ACST/2/2016 du 12.02.2016 ( ABST ) , IRRECEVABLE

En fait
En droit
RÉPUBLIQUE ET CANTON DE GENÈVE

 

POUVOIR JUDICIAIRE

A/12/2016-ABST ACST/2/2016

COUR DE JUSTICE

Chambre constitutionnelle

Arrêt du 12 février 2016

 

dans la cause

 

COLLECTIF « A______ »

contre

GRAND CONSEIL


EN FAIT

1. Le 4 juin 2014, le Conseil d'État a déposé auprès du Grand Conseil le projet de loi (ci-après : PL) 11'470, consistant en une refonte totale de la loi sur l'instruction publique du 6 novembre 1940 (aLIP - C 1 10).

2. Le 17 septembre 2015, le Grand Conseil a adopté la loi 11'470 (loi sur l'instruction publique du 17 septembre 2015 - LIP - C 1 10). À teneur de son art. 149, l'entrée en vigueur devait en être fixée par le Conseil d'État.

3. Le 23 septembre 2015, le Conseil d'État a adopté l'arrêté de publication de la LIP.

4. Le 25 septembre 2015, l'arrêté précité a été publié, avec le texte de la LIP, dans la Feuille d'avis officielle de la République et canton de Genève (ci-après : FAO).

Il était indiqué que le délai référendaire venait à échéance le 4 novembre 2015.

5. Aucun référendum n'ayant été lancé contre la LIP, le Conseil d'État a adopté le 11 novembre 2015 l'arrêté de promulgation y relatif.

6. L'arrêté précité ainsi que le texte de la LIP ont été publiés dans la FAO du vendredi 13 novembre 2015.

7. Par arrêté du 16 décembre 2015, publié dans la FAO du 18 décembre 2015, le Conseil d'État a fixé la date d'entrée en vigueur de la LIP au 1er janvier 2016.

EXTRAIT DES DONNÉES -
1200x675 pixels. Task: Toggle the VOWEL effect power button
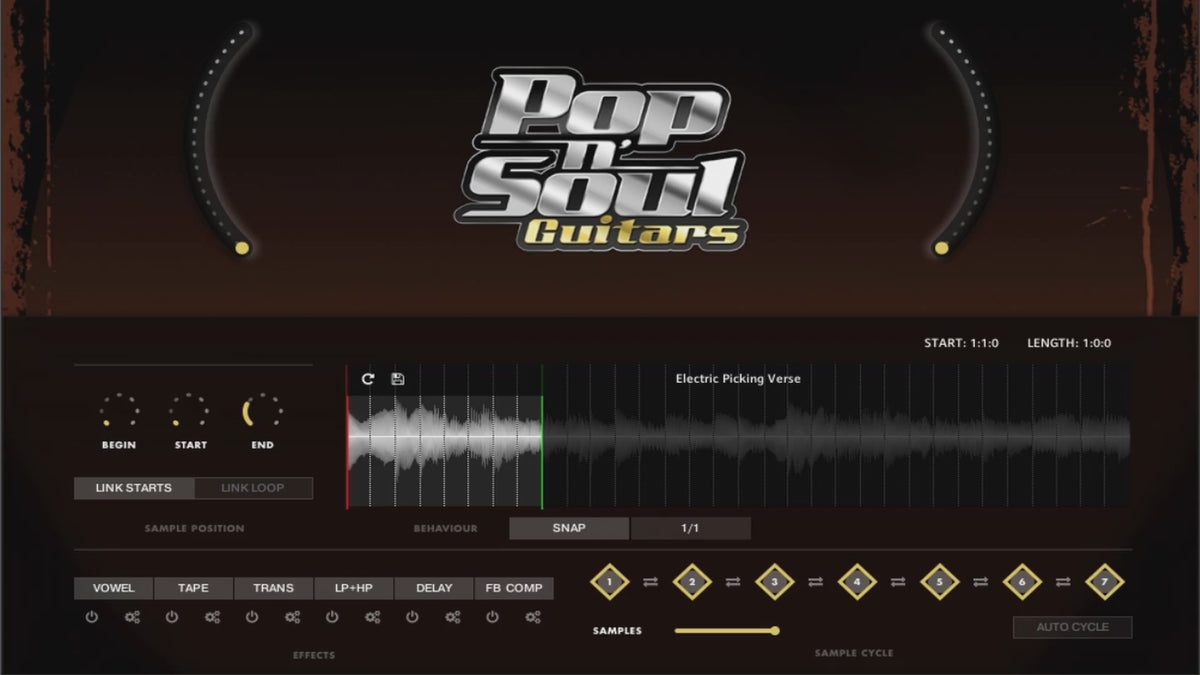pyautogui.click(x=92, y=617)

SÉRIE D'EXERCICES -
a) Recopiez l'extrait du texte en commençant aux mots « dans la cause » et en vous arrêtant après « (aLIP - C 1 10). ».
b) Résumez l'extrait du texte en deux phrases.
c) Pour chacune des affirmations suivantes, dites si elle concorde avec l'extrait du texte, en répondant par oui ou par non et en citant les mots qui permettent de trancher : (i) le délai référendaire expirait le 4 novembre 2015 ; (ii) un référendum a été lancé contre la LIP ; (iii) la date d'entrée en vigueur de la loi devait être fixée par le Grand Conseil.
Les données ne servent à rien ici.

CORRIGÉ DES CONSIGNES -
a)
dans la cause

 

COLLECTIF « A______ »

contre

GRAND CONSEIL


EN FAIT

1. Le 4 juin 2014, le Conseil d'État a déposé auprès du Grand Conseil le projet de loi (ci-après : PL) 11'470, consistant en une refonte totale de la loi sur l'instruction publique du 6 novembre 1940 (aLIP - C 1 10).

b) Déposé par le Conseil d'État le 4 juin 2014, le projet de loi 11'470, refonte totale de la loi sur l'instruction publique, a été adopté par le Grand Conseil le 17 septembre 2015. Aucun référendum n'ayant été lancé, le Conseil d'État a adopté l'arrêté de promulgation le 11 novembre 2015, puis a fixé l'entrée en vigueur de la loi au 1er janvier 2016.

c)
(i) Oui : « le délai référendaire venait à échéance le 4 novembre 2015 ».
(ii) Non : « Aucun référendum n'ayant été lancé contre la LIP ».
(iii) Non : « l'entrée en vigueur devait en être fixée par le Conseil d'État ».